- Items from a dataset:
● ● ● ● ● ● ●

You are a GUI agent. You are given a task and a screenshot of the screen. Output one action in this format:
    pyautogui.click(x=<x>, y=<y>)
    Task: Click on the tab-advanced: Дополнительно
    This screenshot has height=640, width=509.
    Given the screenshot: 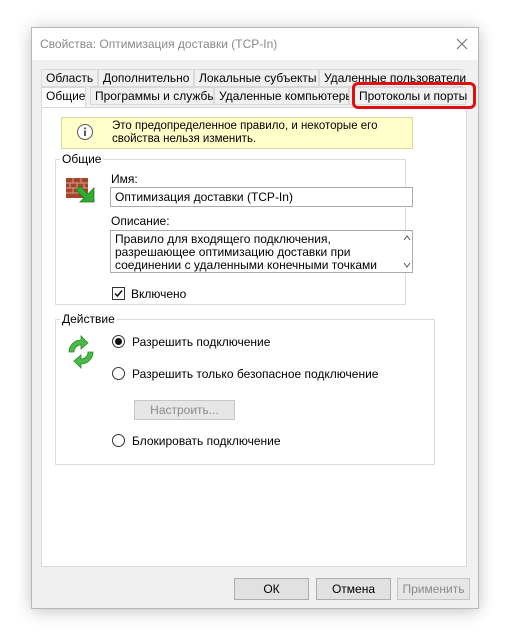 What is the action you would take?
    pyautogui.click(x=146, y=78)
    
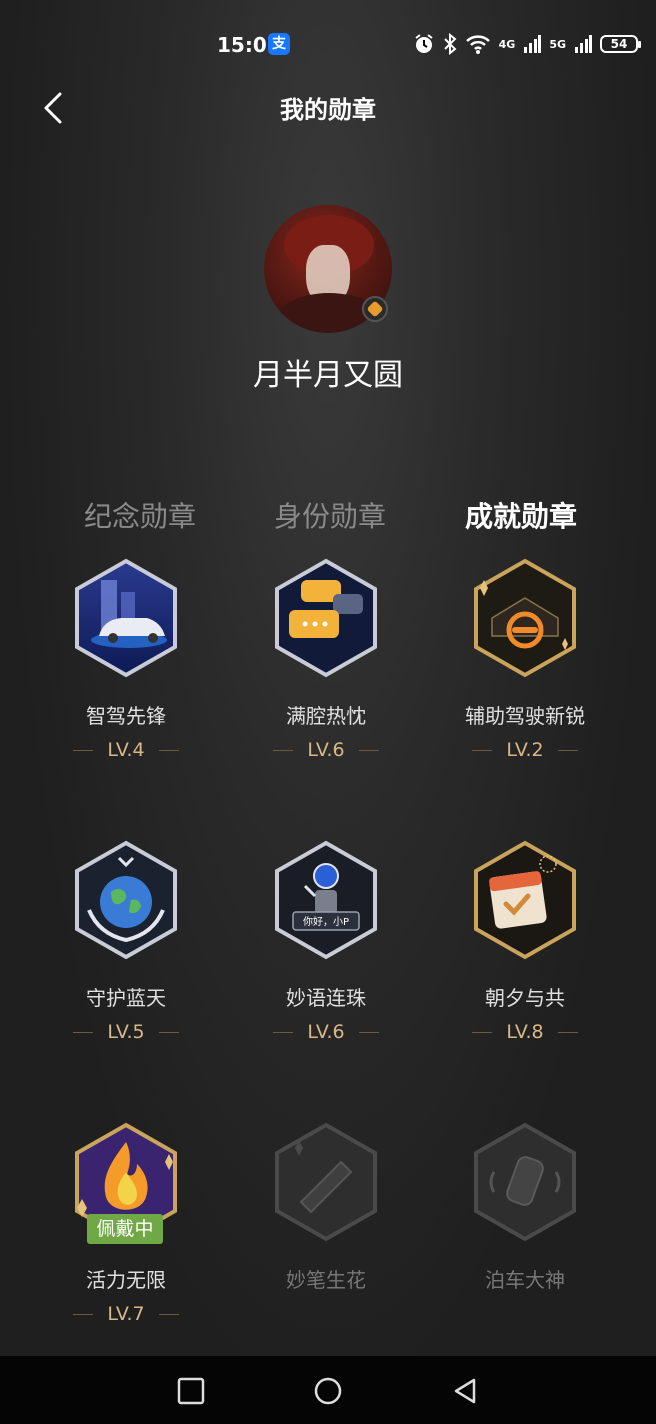 This screenshot has width=656, height=1424. What do you see at coordinates (326, 618) in the screenshot?
I see `chat-bubbles-badge-icon` at bounding box center [326, 618].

● ● ● ● ● ● ●

- What is needed: Rewrite the data from its beginning through the line containing "This screenshot has height=640, width=509.", inclusive, as a numbered list, omitting any blank lines.

- Response:
1. You are a GUI agent. You are given a task and a screenshot of the screen. Output one action in this format:
2.     pyautogui.click(x=<x>, y=<y>)
3.     Task: Click on the tab-advanced: Дополнительно
4.     This screenshot has height=640, width=509.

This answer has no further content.